If you have a project, C, that depends on project B, and project B depends on project A (C -> B -> A) and you have the project reference in project C set up like this:

<ProjectReference Include="..\B\ProjectB.csproj">
    <Private>false</Private>
    <ExcludeAssets>runtime</ExcludeAssets>
</ProjectReference>

Then ProjectB.dll is not copied to the output folder, as expected, but ProjectA.dll is copied.

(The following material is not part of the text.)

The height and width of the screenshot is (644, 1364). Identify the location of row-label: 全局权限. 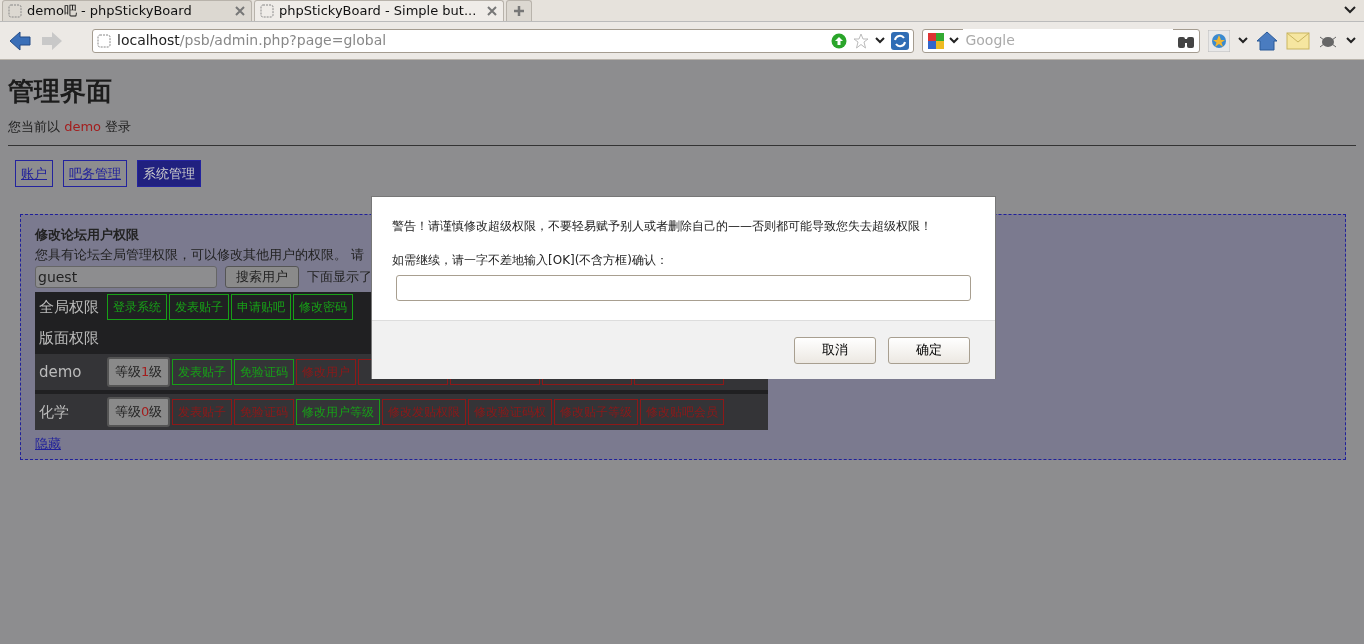
(69, 307).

I have tried adding <DisableTransitiveProjectReferences>true</DisableTransitiveProjectReferences> to the project definition in ProjectC.csproj, but then I'm not allowed to use code defined in ProjectA.csproj.

Steps to Reproduce

Expected Behavior

When <ExcludeAssets>runtime</ExcludeAssets> is set on a project reference none of its assets, transitive or not, should be copied to the bin folder

Actual Behavior

The transitive dependency to ProjectA.dll is copied to the bin folder, while ProjectB.dll is not

Analysis

No response

Versions & Configurations

Visual Studio Professional 2022 (17.10.4)

MSBuild version 17.10.4+10fbfbf2e for .NET Framework 17.10.4.21802

Windows 11 23H2 22631.3958

rainersigwald commented 1 month ago

Moving to SDK since the transitive-to-direct-reference-promotion behavior is defined there.

jdrst commented 2 weeks ago

We're also experiencing this behaviour. This only seems to affect ProjectReferences and not PackageReferences (in Project B).

Have you, by chance, found a feasible workaround @gthvidsten?

gthvidsten commented 2 weeks ago

@jdrst I don't know how feasible a workaround this would be for you, but for my project I could include the transitive dependency directly (so that is was no longer transitive) and setting the same Private and ExcludeAssets elements to the ProjectReference. I now had specific control over this project and how it was copied to the output folder (or not). Fortunately this project had no other transitive project references.

This workaround has to be done for every transitive project reference, so if you have many of those then the project references could quickly become unmanagable.

jdrst commented 2 weeks ago

yeah, i was afraid that that would be the answer :( thank you for your response nonetheless!